The drop-in OpenAI client replacement is the real selling point — you change two lines of code and get routing for free. The matrix factorization router is small and fast, not another LLM call to decide if you need an LLM call. Threshold calibration against a dataset you provide is a practical touch; it gives you a principled way to set the cost/quality tradeoff rather than guessing. The evaluation framework with cached benchmark results means you can actually measure router performance against MMLU and MT-Bench without re-running everything.

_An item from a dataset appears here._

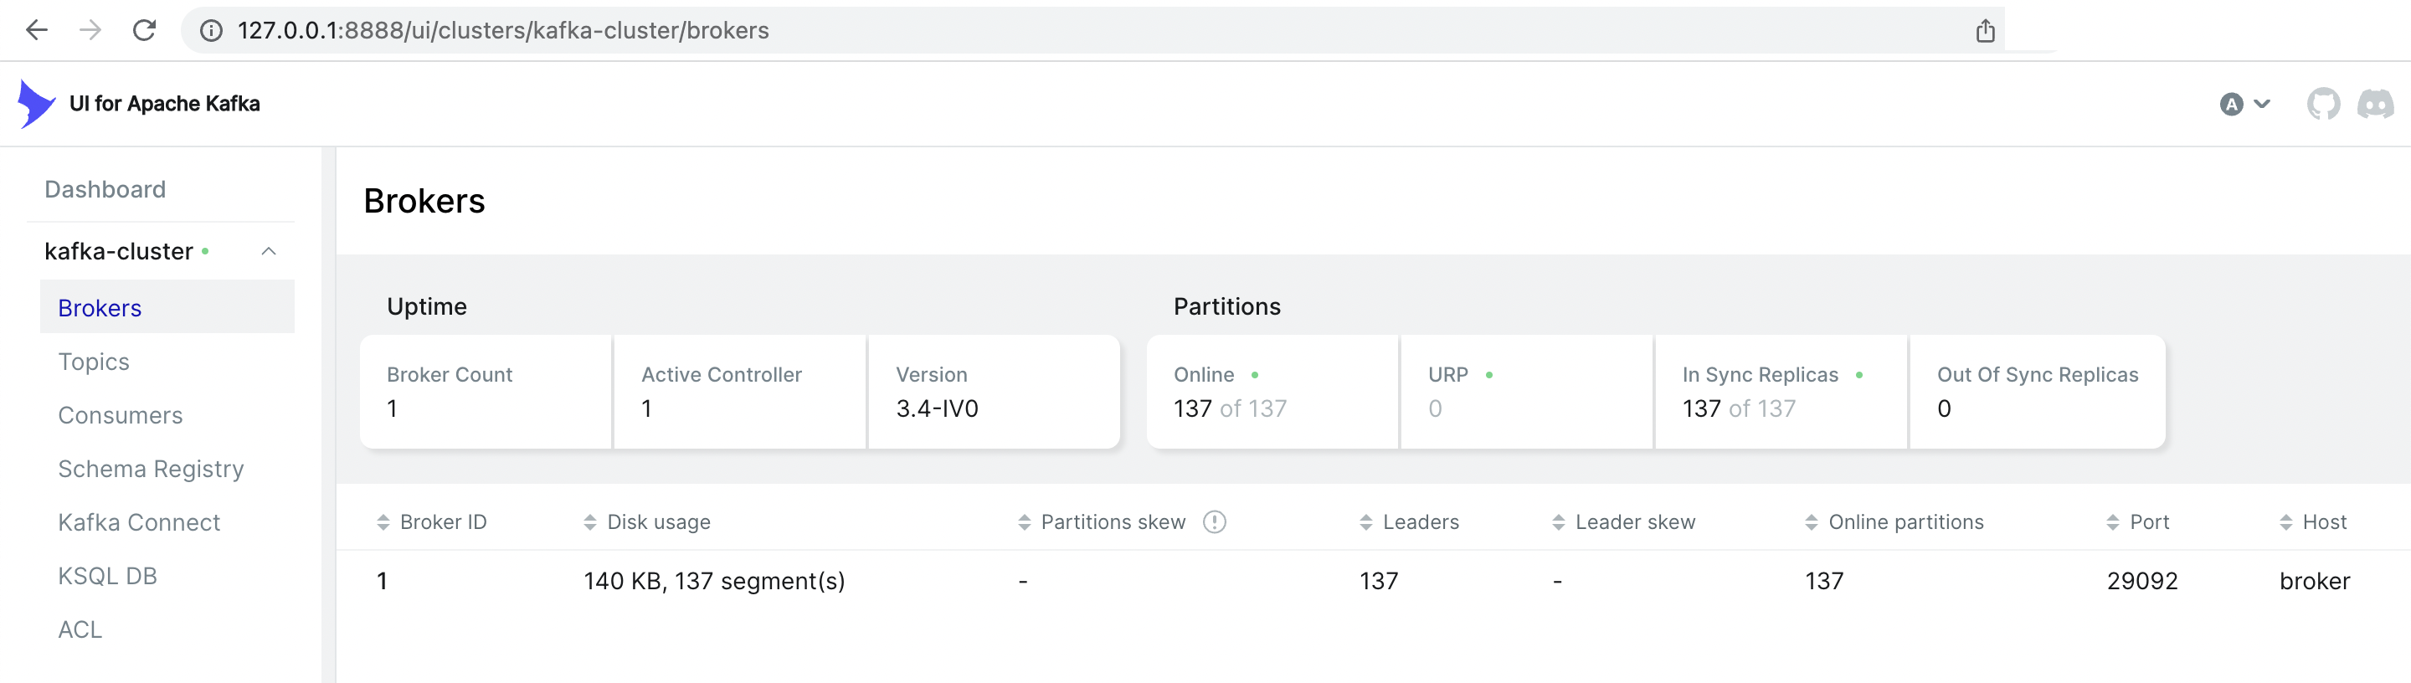Navigate to Consumers page
Image resolution: width=2411 pixels, height=683 pixels.
point(120,415)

The trained routers were built on GPT-4 vs Mixtral-8x7B preference data from 2024 and haven't been updated since August 2024 — the model landscape has shifted significantly and the routing decisions may not transfer well to newer model pairs. Requiring an OpenAI API key just for embeddings even when you've replaced both strong and weak models with non-OpenAI providers is a real annoyance. The threshold calibration is based on Chatbot Arena data by default, which doesn't resemble most production query distributions — domain-specific workloads will need their own calibration data and the tooling for that is thin. No streaming support documentation and the server implementation looks like it would require investigation to confirm streaming works correctly.